Instruction 1: Transcribe the rows starting at the line that contains "Where should I" and ending at the end of the rows. Omit the pictures from your answer.

Provided text:
Why don't Bees Teleconference while Building a HIVE?

Self Organization in Teams-Learnings from Nature

J. Srinivas, Shilpi Jain, Sitangshu Supakar

SO_1.jpgWhat do pack of wolves, pride of lionesses, bees and ants have in common. What can we learn from them? What is self-organization (SO) and how does it form?

We are exploring different ways to induce this behavioral skill in the team members for greater commitment, motivation and accountability to the work. Many of us think, what is so great about it; we are self-organized and perform our daily course without fail. But, the question is can we perform equally well in a project, during crisis or with reduced resources.

NATURE has tuned the self-organized system. Be it the conduct of animals, insects, or eco-system, nature organizes optimally. What are the attributes of self-organization derived from the nature?  Can project teams organize themselves, the way nature does? Is it meaningful to compare the dynamism of NATURE with the dynamism that organizational teams face?

Before finding answers, let's understand with few examples how self-organization is an adaptive attribute in animals and insects. Imagine how the pack of animals like wolves and lionesses hunt? How honey bees organize their affairs so well in their hive and devote themselves to the welfare and survival of their colony?

Wolves are known for their intelligence and social behavior. They organizeSO_2.jpg themselves for the hunt and care of their group. The motive of the pack is to be as successful as possible, no matter if they are not the strongest one. The whole objective is to make their hunt a success so that every member can get the sufficient food. Each wolf in the pack plays a role. There is always a leader in the herd (pack) but while hunting, it rarely interferes or directs its fellow animals (Michael, Wolf., 1995-2005). Another interesting thing about them is their sense of communication; they follow communication protocol and communicate in many ways (body language, gesture, and expression). The selection of communication mean is highly dependent on the distance between the two wolves. If they are close to each other the communication is non-vocal. Similarly when they are in large group, they do 'Mob-greetings'.

They share a common objective - food for the pack. They have communication protocols and established patterns for hunting, individuals know how to respond to change to meet the objective. Their play mirrors the hunt patterns.

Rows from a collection

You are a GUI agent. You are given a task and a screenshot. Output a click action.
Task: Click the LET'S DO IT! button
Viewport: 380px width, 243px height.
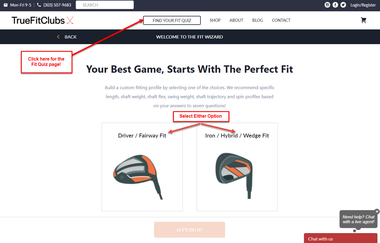click(189, 230)
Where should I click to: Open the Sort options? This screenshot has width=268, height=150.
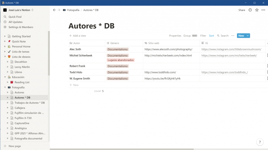(x=211, y=36)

Instruction 2: List the ways of communicating that the text on self-organization in teams says wolves use.

Reply 1:
Where should I click to: Open the Sort options? This screenshot has width=268, height=150.
(x=211, y=36)

Reply 2: body language, gesture, expression